### Assigned task
Copy each line below that includes "computer".

### The input
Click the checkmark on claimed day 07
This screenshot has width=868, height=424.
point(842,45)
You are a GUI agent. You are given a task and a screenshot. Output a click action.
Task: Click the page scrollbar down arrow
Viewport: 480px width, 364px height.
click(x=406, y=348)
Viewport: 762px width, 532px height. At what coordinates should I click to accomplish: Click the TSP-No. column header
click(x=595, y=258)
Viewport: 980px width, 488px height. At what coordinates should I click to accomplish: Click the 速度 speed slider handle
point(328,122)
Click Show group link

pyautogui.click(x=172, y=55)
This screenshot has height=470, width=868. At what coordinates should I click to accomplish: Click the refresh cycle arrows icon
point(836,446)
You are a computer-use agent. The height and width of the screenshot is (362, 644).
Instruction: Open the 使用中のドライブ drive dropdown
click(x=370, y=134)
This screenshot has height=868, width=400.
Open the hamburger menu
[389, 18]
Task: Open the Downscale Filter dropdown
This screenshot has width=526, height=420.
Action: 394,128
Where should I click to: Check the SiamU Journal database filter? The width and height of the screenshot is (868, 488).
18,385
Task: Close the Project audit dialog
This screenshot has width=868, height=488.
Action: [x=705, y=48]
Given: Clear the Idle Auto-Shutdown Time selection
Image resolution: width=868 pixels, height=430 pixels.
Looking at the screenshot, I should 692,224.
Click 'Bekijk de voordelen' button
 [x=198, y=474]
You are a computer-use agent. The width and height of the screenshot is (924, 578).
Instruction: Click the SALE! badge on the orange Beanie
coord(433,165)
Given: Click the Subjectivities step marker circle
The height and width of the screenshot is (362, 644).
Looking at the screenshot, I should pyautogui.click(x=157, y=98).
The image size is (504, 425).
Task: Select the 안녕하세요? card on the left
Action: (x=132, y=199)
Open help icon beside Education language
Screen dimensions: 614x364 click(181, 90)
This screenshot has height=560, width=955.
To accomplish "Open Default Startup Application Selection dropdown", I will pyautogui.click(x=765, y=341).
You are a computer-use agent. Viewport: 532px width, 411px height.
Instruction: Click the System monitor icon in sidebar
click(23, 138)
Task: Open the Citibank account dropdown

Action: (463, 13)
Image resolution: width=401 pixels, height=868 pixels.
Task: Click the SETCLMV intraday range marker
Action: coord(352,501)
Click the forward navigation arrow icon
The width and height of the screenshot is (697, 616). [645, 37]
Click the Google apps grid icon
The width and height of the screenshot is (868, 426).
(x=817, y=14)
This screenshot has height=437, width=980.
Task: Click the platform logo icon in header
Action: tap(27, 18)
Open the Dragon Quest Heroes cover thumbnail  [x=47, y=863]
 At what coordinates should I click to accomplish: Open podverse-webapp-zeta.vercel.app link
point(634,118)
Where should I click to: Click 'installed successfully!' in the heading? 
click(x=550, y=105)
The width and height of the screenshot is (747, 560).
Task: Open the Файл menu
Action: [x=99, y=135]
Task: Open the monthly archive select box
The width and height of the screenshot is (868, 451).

### Your response
You are a computer-use agent. The height and width of the screenshot is (362, 644).
You are a computer-use agent. The width and height of the screenshot is (924, 578).
You are a computer-use agent. Viewport: 532px width, 411px height.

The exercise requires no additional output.